Среди аморейских племен известно племя ямхаду, и не исключено, что одноименное государство получило свое название в честь этого имени — Ямхад (Buccellati, 1966, 243, n. 45). Если это так, то можно предположить, что это аморейское племя, первоначально засвидетельствованное у берегов Евфрата выше Мари' (Buccellati, 1966, 243), позже передвинулось в Северную Сирию и захватило Халеб. В отличие от многих других государств этого времени, возникшее здесь царство носило название не города, а племени. Означает ли это, что Ямхад возник не на основе города, а на основе племени, и был не городом-государством ("номом"), а "племенным" государством, как государства следующего тысячелетия? Ответить на это вопрос с уверенностью невозможно. Но то, что мы знаем о Ямхаде, говорит все же, скорее, в пользу существования обширного объединения, возглавляемого царем Ямхада, в состав которого входили подчиненные царства. По-видимому, такое название объясняется слишком значительным сохранением племенных традиций в этом государстве.

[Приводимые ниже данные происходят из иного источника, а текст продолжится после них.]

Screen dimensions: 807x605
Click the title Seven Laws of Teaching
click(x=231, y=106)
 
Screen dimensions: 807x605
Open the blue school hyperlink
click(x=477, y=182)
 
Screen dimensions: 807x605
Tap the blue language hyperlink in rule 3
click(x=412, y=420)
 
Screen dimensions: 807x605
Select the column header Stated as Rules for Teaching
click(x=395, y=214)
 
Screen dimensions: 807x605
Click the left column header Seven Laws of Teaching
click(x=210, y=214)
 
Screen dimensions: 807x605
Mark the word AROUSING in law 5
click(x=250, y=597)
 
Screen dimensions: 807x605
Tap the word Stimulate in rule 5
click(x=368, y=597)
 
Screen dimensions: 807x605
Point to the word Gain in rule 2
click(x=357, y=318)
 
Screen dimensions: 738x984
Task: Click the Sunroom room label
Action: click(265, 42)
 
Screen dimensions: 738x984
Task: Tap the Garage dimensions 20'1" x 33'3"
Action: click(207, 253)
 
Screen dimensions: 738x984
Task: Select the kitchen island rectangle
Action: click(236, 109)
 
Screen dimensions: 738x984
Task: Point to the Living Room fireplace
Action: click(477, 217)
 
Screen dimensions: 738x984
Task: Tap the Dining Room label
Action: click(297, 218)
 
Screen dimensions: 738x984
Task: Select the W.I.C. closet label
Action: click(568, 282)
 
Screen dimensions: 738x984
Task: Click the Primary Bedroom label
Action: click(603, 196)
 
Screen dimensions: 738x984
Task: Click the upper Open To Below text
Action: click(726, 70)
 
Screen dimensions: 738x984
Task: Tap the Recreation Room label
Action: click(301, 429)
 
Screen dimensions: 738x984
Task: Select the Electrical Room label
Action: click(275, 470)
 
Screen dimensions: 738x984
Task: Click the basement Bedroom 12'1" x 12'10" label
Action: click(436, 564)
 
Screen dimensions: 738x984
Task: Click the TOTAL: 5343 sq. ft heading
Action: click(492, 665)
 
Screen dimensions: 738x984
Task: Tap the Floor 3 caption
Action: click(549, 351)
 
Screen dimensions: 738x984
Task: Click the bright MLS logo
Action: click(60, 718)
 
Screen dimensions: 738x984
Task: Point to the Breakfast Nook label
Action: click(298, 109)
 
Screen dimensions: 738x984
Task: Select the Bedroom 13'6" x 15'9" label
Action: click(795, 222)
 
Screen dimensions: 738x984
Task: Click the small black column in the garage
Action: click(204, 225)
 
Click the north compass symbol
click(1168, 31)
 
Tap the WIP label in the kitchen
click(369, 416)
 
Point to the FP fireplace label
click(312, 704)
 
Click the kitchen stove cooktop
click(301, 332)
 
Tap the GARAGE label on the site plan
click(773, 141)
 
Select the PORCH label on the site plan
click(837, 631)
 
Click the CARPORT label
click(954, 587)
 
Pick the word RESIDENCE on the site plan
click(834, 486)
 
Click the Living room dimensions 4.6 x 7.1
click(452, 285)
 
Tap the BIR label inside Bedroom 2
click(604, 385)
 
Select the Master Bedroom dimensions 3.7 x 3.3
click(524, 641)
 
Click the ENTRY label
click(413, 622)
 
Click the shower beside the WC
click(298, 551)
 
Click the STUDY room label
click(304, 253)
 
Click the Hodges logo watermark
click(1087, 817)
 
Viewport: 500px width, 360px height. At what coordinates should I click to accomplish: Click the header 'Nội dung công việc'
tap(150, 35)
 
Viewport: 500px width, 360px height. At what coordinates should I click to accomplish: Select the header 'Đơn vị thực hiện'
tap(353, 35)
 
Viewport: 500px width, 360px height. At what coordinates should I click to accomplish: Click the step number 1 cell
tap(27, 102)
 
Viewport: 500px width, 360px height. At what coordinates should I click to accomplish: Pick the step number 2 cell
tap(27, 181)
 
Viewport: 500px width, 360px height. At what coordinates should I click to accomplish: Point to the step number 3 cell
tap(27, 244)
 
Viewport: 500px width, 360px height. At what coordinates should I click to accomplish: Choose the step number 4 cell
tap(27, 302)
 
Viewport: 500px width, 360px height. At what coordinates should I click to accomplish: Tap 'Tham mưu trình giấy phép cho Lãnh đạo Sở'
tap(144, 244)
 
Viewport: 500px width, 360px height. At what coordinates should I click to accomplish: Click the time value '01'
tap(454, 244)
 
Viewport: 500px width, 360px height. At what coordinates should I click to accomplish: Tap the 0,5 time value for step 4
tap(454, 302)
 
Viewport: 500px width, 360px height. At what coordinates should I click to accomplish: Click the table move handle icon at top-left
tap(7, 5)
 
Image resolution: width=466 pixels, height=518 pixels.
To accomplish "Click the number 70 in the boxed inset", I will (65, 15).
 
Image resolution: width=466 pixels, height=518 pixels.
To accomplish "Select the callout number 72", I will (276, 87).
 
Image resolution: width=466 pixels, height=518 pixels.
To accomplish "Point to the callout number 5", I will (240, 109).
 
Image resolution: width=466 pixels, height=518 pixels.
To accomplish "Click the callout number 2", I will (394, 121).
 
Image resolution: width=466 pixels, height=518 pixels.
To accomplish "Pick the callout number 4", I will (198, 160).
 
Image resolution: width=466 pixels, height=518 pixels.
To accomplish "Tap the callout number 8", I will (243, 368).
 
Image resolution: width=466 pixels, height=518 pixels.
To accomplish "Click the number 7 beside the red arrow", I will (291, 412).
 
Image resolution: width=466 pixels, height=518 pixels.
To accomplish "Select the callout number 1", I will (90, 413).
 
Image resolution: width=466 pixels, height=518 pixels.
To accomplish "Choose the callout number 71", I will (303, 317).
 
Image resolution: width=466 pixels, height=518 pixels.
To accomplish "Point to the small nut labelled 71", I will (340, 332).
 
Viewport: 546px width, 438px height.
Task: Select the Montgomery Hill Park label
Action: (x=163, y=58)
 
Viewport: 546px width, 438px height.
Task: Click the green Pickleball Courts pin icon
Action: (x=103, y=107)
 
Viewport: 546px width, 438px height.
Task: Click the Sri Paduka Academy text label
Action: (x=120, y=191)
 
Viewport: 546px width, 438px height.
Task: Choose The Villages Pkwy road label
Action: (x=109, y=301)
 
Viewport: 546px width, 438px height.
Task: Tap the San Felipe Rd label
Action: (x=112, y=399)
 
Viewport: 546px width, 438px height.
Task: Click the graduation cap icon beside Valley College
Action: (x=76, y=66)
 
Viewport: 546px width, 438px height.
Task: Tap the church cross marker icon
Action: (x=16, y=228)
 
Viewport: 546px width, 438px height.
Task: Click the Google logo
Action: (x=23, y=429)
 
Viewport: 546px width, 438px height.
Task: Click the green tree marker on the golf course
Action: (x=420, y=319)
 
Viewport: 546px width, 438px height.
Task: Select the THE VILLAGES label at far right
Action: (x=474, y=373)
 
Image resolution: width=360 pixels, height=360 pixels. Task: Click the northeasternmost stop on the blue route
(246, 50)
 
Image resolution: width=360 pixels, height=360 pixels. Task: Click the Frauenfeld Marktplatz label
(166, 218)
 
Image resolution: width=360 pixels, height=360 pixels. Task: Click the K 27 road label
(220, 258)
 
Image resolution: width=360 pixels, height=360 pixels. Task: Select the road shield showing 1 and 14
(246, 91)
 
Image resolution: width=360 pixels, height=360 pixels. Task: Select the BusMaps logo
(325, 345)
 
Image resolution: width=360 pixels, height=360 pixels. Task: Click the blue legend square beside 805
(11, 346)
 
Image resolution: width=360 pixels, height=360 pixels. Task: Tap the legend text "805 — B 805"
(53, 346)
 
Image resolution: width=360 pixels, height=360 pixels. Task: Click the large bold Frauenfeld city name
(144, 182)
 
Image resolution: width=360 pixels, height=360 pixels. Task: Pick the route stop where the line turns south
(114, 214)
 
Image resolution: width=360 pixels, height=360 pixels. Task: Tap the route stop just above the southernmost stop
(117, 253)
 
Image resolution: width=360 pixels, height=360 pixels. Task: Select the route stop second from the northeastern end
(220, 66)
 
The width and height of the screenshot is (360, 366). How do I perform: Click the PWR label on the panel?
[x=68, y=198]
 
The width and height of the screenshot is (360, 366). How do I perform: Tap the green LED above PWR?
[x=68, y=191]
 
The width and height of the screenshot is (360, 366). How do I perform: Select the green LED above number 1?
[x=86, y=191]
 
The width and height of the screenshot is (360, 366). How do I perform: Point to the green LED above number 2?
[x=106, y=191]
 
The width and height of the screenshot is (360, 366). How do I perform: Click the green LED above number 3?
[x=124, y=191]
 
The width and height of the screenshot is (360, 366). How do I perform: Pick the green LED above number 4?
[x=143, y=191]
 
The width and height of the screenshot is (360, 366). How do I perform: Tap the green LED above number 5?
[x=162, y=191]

Первым известным правителем Ямхада был Сумуэпух. Его могущественный сосед царь Мари' Яхдун-Лим не называет его царем, а просто упоминает Сумуэпуха из страны Ямхад. И это дает основания полагать, что он был главой племени или союза племен (Klengel, 1969, 112), т. е. в любом случае довольно значительной фигурой, с которой соседи были вынуждены считаться. Не исключено, впрочем, что к концу правления Сумуэпух принял титул царя. Под его властью находилась обширная территория между Евфратом и Оронтом, через которую проходили важнейшие торговые пути из Месопотамии к Средиземному морю. На Евфрате важнейшим торговым центром, подчинявшимся Ямхаду, был Эмар, старинный город, упоминавшийся еще в архивах Эблы (Malamat, 1983а, 173; Margueron, 1995, 127). Господство над этими путями обеспечивало Ямхаду богатство, силу и политическое значение. Когда несколько царей столкнулись с Мари, они просили помощи у Сумуэпуха. Но в дальнейшем Сумуэпух встретил очень сильного противника — Шамши-Адада, который, укрепившись сначала в Ашшуре, в конце XIX и в начале XVIII в. до н. э. создавал сильную державу, стремясь повторить деяния Саргона Аккадского (Дьяконов и др., 1988, 60). Для подчинения Северной Сирии и выхода к Средиземному морю, как это делали Саргон и его внук, необходимо было покорить и Мари, и Ямхад. С первой задачей Шамши-Адад справился, и единственный оставшийся в живых сын марийского царя Зимри-Лим бежал в Яхмад. На престол Мари' Шамши-Адад посадил своего сына Ясмах-Адада. Сумуэпух попытался и с ним наладить нормальные отношения, но претензии Шамши-Адада были слишком велики. Понимая, по-видимому, что Сумуэпух силен, Шамши-Адад сколотил против него коалицию. В эту коалицию вошли, кроме самого Шамши-Адада и его сына, также правители ряда государств, расположенных к северу от Яхмада, в том числе Кархемыш, и Катна — к югу от него. Определенную роль в присоединении к этой коалиции сыграл страх перед мощным завоевателем, но не меньшее значение имели также политические и экономические интересы всех этих государств.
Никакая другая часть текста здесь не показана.